The lack of fast-charge ability seems to be to keep costs down to a minimum, but Renault’s coyness over the issue may point to a desire not to upset battery-swap partners BetterPlace.

Renault says that it should be impossible for its battery packs to explode, as occasionalyl happens with mobile phone or laptop batteries, diue to a number of failsafes in the battery packs. Should one of the 140 cells in the battery fail, it can be replaced.

Renault adds that in heat testing it took ten minutes for a ZE vehicle to catch fire, as opposed to between one and two minutes for a petrol tank to catch fire and explode. It also drove a nail into the battery pack and conducted repeat rear-impact crashes to ensure the pack didn’t intrude into the rear of the cabin.

Powertrain

In the Fluence ZE, the electric motor outputs 95bhp but develops a significant 226Nm (166lb-ft) of torque. That means that the Fluence can’t top 100mph — it’s limited to preserve battery packs — but it is very fast off the line, sprinting to 50kph in 4.1 seconds — faster than its internal combustion counterpart.

It’s good for a range of around 180km — or 114 miles — on a full charge but that range can vary significantly depending on driving style, temperature, driving, the kind of terrain and more. Allowing for those factors, full-charge ranges can be anywhere between 80-200km.

In the Kangoo ZE, there’s the same torque from the electric drivetrain, but power is limited to 60bhp


The battery pack can be regenerated when the driver takes his or her foot off the gas pedal, similar to how a KERS system works on a Formula One car and allowing for longer ranges for more careful drivers.

Powertrains in both Fluence and Kangoo EVs are covered for five years or 100,000km by warranty, while the vehicle is covered for three years.

Both cars are covered by 24-hour breakdown cover built into the battery lease costs — and batteries are guaranteed for as long as they are leased. If they degrade beyond 75 per cent of their original capacity or fail they are replaced.

Electric avenue

Renault reckons that ten per cent of all the cars on the road by 2020 will be electric, and it’s determined to be the leader of the pack on the electric vehicle front.

It’s ploughing cash into technology partnerships; it will make its own batteries at its Cleon plant in France; it will open specialist electric car stations with specialist technicians across Europe; it’s working with insurance companies to bring down the cost of running EVs; it has four cars virtually ready for market now and has plenty more on the drawing board.

There are huge advantages to being first to market with stuff like this. Toyota has never looked back as the ‘green’ leader in the car market since it launched the first Prius a decade ago. Renault is betting on being the first — and therefore best in the eyes of consumers — with a real-world electric car you’ll be seeing on the streets any day now.

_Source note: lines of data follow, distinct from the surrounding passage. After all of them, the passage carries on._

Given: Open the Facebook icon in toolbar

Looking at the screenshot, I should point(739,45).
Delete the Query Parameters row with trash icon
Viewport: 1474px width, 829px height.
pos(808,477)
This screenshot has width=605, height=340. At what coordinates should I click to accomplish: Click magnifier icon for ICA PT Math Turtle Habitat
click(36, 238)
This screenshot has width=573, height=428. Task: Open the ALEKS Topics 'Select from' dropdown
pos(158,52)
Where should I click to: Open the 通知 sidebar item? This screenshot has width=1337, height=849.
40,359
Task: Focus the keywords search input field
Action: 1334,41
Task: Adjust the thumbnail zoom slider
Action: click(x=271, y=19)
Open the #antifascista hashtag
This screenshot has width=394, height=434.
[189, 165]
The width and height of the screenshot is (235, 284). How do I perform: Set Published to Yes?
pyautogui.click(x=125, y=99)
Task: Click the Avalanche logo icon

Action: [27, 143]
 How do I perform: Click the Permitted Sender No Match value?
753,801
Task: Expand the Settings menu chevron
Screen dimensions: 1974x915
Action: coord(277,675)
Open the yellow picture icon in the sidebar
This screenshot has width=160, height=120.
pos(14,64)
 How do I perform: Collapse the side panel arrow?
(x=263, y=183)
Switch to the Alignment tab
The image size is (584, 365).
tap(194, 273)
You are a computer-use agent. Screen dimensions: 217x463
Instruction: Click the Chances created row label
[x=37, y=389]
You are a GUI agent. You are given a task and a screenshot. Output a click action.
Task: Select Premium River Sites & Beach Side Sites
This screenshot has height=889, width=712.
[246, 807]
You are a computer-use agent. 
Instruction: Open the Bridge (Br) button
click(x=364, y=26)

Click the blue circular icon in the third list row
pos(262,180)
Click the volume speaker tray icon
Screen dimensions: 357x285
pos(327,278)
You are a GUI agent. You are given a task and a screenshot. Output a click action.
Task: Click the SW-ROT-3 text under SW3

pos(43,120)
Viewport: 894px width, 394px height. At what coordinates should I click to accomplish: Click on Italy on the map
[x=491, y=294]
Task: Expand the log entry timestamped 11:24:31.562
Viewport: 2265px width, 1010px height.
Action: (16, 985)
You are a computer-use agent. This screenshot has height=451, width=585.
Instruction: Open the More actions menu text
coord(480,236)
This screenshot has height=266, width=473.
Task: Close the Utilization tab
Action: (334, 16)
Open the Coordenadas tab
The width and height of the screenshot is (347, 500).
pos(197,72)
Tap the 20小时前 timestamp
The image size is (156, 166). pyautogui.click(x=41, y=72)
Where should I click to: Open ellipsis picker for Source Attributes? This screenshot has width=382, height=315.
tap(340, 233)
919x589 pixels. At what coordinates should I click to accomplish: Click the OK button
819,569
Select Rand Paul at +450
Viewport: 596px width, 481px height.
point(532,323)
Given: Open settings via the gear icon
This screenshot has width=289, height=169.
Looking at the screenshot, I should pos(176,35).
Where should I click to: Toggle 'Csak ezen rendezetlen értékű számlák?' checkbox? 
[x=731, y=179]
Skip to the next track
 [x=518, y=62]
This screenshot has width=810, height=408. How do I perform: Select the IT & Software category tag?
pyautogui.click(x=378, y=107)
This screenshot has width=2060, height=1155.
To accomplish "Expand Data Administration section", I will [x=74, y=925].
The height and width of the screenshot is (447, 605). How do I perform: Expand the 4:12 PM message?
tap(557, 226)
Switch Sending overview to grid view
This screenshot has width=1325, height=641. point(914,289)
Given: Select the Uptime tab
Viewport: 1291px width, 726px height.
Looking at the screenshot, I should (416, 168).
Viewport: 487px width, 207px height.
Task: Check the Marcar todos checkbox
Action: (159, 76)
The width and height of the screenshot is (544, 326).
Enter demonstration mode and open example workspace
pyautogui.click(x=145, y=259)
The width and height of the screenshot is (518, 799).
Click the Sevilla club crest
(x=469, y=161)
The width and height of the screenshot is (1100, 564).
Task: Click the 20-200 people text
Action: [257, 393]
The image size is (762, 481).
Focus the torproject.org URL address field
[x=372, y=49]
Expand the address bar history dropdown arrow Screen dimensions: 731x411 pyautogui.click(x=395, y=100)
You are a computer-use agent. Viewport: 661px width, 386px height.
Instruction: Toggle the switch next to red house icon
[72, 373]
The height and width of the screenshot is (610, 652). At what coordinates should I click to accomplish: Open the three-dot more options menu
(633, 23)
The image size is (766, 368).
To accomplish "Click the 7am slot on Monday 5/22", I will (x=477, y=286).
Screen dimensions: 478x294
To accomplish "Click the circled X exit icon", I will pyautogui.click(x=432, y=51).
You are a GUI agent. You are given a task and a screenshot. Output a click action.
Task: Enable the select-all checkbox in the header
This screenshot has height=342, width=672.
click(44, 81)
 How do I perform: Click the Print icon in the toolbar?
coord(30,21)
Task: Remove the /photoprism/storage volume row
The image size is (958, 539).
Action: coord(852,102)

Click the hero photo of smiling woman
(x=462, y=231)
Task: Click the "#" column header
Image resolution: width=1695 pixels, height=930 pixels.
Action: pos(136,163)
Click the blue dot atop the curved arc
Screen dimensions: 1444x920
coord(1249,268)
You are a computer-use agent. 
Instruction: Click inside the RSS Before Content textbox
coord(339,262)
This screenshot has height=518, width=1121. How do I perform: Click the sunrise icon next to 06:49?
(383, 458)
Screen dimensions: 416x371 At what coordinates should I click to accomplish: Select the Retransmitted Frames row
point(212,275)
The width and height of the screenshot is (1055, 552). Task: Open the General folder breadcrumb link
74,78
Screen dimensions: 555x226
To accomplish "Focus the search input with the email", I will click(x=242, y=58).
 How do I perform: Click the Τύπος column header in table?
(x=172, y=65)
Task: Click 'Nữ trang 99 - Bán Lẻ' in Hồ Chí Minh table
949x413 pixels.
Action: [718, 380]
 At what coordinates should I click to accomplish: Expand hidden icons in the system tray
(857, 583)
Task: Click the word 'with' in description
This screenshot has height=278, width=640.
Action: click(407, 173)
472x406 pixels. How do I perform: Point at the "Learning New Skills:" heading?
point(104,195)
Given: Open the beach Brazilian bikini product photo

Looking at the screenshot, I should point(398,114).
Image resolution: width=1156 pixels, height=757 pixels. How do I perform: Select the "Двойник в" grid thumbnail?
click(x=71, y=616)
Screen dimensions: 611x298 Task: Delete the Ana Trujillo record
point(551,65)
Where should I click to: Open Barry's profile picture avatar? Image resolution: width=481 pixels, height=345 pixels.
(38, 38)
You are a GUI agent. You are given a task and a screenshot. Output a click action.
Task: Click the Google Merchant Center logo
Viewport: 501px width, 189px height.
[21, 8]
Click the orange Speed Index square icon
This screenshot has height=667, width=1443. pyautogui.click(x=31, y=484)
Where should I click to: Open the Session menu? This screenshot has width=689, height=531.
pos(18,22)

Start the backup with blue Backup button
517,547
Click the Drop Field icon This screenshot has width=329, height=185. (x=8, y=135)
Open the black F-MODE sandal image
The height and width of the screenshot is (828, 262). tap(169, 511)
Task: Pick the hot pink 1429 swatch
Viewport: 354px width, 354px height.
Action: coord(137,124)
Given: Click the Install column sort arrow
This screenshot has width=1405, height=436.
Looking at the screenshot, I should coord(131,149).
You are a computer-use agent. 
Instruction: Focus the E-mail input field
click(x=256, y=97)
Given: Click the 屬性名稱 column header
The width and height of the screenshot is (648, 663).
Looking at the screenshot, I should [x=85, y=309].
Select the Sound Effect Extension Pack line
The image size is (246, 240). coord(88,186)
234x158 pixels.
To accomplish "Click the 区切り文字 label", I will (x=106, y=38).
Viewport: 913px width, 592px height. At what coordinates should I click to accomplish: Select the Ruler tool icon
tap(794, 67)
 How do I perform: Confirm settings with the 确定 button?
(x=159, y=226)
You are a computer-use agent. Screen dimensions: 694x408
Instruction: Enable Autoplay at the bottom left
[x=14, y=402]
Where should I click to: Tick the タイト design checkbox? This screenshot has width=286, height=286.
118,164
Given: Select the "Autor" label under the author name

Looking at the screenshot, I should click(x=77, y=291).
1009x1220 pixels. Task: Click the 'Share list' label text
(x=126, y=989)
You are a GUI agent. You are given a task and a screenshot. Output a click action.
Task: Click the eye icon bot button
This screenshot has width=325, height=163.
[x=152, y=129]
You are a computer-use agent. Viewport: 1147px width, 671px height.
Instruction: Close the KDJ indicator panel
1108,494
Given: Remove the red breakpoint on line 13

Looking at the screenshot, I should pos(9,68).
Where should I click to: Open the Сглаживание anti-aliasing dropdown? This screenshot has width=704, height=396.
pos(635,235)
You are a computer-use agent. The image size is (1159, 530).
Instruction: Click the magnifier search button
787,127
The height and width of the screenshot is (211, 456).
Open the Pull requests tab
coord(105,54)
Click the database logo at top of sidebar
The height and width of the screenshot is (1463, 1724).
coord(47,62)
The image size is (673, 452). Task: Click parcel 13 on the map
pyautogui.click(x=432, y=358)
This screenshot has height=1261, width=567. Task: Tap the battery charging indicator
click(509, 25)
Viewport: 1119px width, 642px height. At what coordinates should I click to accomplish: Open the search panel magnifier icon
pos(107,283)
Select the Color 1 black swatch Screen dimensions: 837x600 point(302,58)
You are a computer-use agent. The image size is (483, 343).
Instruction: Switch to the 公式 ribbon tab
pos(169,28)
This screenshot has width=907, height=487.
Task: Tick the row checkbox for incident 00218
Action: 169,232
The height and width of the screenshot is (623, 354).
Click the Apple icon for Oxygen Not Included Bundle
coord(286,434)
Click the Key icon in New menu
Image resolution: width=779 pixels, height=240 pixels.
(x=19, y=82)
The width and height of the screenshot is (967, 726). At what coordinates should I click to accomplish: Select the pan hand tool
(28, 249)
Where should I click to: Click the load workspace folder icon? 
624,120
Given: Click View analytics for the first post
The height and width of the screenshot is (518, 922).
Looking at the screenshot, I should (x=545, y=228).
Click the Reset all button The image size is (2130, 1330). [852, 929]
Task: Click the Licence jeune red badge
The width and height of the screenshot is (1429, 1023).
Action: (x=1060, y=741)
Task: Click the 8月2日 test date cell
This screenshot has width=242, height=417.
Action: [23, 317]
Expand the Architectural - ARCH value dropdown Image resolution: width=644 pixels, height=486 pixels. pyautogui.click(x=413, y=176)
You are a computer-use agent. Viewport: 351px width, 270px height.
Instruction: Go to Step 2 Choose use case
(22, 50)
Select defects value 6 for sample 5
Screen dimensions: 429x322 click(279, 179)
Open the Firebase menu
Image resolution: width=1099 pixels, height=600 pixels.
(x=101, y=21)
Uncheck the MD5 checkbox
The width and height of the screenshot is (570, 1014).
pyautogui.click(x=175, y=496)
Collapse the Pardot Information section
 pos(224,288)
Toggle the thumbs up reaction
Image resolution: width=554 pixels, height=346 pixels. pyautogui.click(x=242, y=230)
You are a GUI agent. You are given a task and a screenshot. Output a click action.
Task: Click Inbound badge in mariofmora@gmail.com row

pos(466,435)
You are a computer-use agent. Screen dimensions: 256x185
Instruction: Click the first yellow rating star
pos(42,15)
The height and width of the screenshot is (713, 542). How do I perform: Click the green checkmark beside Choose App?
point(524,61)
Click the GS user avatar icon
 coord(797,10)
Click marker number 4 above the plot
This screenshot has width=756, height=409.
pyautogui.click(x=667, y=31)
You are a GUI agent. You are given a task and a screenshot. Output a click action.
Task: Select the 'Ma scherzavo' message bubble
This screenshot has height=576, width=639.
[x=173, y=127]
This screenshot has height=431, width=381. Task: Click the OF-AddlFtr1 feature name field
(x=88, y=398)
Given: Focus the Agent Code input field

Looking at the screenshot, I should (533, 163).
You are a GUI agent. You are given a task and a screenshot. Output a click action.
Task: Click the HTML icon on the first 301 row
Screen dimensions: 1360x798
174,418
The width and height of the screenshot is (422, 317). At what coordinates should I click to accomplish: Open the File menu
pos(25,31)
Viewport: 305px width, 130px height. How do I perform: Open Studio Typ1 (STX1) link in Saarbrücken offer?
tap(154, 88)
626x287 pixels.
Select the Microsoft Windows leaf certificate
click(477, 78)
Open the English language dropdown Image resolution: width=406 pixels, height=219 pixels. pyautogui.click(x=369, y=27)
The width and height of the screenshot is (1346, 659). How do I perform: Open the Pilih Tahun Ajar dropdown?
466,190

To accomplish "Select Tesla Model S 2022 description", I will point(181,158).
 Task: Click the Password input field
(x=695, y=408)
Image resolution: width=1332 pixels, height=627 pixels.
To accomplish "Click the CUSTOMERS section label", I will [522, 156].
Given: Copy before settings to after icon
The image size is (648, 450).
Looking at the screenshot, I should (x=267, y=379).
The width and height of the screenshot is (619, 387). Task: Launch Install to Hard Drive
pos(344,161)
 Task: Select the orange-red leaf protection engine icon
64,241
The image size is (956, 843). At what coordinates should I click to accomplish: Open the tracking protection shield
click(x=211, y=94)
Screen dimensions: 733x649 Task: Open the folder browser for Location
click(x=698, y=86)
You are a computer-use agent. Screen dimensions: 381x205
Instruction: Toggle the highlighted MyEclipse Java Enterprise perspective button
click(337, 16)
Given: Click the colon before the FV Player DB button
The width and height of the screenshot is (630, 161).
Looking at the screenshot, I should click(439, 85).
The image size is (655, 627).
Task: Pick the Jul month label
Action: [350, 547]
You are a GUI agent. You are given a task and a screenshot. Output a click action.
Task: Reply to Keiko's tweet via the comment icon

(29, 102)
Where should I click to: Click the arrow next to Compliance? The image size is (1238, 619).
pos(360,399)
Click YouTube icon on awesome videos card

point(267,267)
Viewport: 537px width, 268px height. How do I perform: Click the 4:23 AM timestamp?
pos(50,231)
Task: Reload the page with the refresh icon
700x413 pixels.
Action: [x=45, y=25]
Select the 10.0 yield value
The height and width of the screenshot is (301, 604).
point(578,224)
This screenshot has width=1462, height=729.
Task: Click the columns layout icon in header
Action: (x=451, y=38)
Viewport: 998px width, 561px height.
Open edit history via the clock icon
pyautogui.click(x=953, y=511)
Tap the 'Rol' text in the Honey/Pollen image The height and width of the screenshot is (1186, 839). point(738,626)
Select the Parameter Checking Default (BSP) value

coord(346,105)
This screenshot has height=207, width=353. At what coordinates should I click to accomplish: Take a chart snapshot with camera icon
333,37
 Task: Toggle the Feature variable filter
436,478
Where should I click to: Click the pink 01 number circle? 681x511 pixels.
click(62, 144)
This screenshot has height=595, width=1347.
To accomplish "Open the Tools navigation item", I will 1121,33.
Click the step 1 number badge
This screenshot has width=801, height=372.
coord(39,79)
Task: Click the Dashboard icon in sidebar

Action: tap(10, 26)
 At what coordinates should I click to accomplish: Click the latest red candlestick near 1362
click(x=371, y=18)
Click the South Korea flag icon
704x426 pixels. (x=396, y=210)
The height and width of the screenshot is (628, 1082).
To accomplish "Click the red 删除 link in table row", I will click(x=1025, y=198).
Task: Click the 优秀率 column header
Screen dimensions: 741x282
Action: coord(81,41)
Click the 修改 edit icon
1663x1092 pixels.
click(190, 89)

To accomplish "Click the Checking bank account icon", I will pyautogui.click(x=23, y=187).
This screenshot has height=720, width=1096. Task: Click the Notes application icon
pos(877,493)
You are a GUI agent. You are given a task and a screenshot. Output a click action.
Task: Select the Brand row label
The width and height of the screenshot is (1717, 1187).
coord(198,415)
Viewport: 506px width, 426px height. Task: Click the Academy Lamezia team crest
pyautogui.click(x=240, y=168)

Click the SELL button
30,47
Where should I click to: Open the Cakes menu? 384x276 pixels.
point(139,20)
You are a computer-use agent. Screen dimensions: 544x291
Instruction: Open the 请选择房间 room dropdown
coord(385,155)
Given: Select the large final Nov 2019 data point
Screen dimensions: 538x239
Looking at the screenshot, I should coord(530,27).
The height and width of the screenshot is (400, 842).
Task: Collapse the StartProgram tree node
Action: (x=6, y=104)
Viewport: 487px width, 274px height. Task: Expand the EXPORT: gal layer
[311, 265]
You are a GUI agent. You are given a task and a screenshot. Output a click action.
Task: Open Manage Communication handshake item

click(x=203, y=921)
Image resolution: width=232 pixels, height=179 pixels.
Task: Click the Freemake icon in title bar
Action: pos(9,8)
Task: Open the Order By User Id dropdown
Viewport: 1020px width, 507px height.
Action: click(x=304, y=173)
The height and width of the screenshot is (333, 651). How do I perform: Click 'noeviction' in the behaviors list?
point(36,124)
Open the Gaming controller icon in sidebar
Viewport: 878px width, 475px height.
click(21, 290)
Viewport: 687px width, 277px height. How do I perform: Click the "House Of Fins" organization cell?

Of course sister company Nissan and a couple of others beat Renault to the punch, but Renault is going flat out to embed its brand with electric cars.

If they truly are the way forward then the gamble will pay off. And it is a gamble — building new cars does not come cheap.

Renault does have its impressive diesel dci 130 diesel engines and will soon unveil a new range of efficient petrol engines too — but it has ploughed vast amount of financial and political capital into EVs.

Should EVs not take off — and there are many reasons to suspect they may not — Renault will be heading down a cul-de-sac instead of an electric avenue.